C'est le point juste , essentiel , approprié , le geste décisif qui
concrétise l'opportunité du moment , voire un point qui peut être
critique, crucial et même dangereux :
sur la crête de la montagne , un mauvais pas peut engager des
conséquences très compliquées ...
En anglais , on a des mots approchant une partie du sens ,avec
"timing" et "timely" : ce qui est dans le rythme des évènements,
ce qui est en phase avec la réalité du moment , ce qui concrétise
son potentiel .
En français , l'idée de maturité , ou d'immanence , apportent aussi
des compléments de sens à ce concept : agir trop tôt , on est dans
le pré-maturé ; trop tard , et le "bon moment" est passé .
Tout est dans le sens de la mesure qui fait choisir le moment
opportun , à la dose appropriée , pour intervenir .

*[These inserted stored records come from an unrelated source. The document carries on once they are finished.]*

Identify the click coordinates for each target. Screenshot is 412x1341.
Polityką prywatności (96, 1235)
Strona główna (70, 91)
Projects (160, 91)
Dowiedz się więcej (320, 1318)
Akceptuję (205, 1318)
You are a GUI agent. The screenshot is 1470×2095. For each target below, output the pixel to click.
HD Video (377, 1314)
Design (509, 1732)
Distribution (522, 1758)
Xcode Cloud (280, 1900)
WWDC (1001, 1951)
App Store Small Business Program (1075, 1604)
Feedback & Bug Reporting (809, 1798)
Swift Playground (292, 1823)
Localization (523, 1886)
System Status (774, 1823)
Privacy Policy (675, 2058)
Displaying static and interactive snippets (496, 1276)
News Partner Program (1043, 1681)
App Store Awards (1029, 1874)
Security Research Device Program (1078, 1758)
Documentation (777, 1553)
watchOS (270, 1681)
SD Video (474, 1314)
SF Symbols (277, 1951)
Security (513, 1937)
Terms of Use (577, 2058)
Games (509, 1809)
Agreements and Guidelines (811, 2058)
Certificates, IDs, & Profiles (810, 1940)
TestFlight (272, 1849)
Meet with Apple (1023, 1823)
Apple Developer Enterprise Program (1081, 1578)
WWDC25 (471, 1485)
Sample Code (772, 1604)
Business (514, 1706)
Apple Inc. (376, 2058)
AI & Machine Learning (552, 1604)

La conscience grecque a toujours eu ce sentiment que l'ordre de
monde est quelque chose de fragile , et qu'un "rien" peut suffire
à le déséquilibrer et entraîner des modifications profondes : trop
tôt ou trop tard , à une dose inappropriée , ce peut être une
avalanche soudaine aux effets dévastateurs . Pour ces grecs , la
frontière séparant une victoire d'une défaite est souvent
impalpable , mais les effets sont bien tangibles : à l'équilibre ,
qu'est ce qui fait pencher le plateau de la balance dans un sens
plutôt que dans un autre ?
Comme pour les romains où le Capitole n'est jamais très éloigné
de la roche tarpéienne , un rien suffit à faire basculer le sens
de l'histoire ou de l'historiette : drames ou honneurs ? Victoire
ou catastrophe pour César franchissant la frontière interdite du
Rubicon ? Qu'est ce qui à la bataille de Gaugamèles où vingt
à trente mille grecs font face à des centaines de milliers de perses,
dans une bataille cent fois perdue , décide de la victoire
d'Alexandre ?
Et aussi , que faut-il faire avec le noeud gordien auquel Alexandre
doit faire face , impossible à dénouer ? S'il le dénoue , l'oracle lui
assure qu'il conquerra l'Asie centrale , mais il est impossible à
dénouer ...
Alors , Alexandre le tranche avec son épée , il crée le geste
décisif qui l'amène dans un nouvel ordre des choses .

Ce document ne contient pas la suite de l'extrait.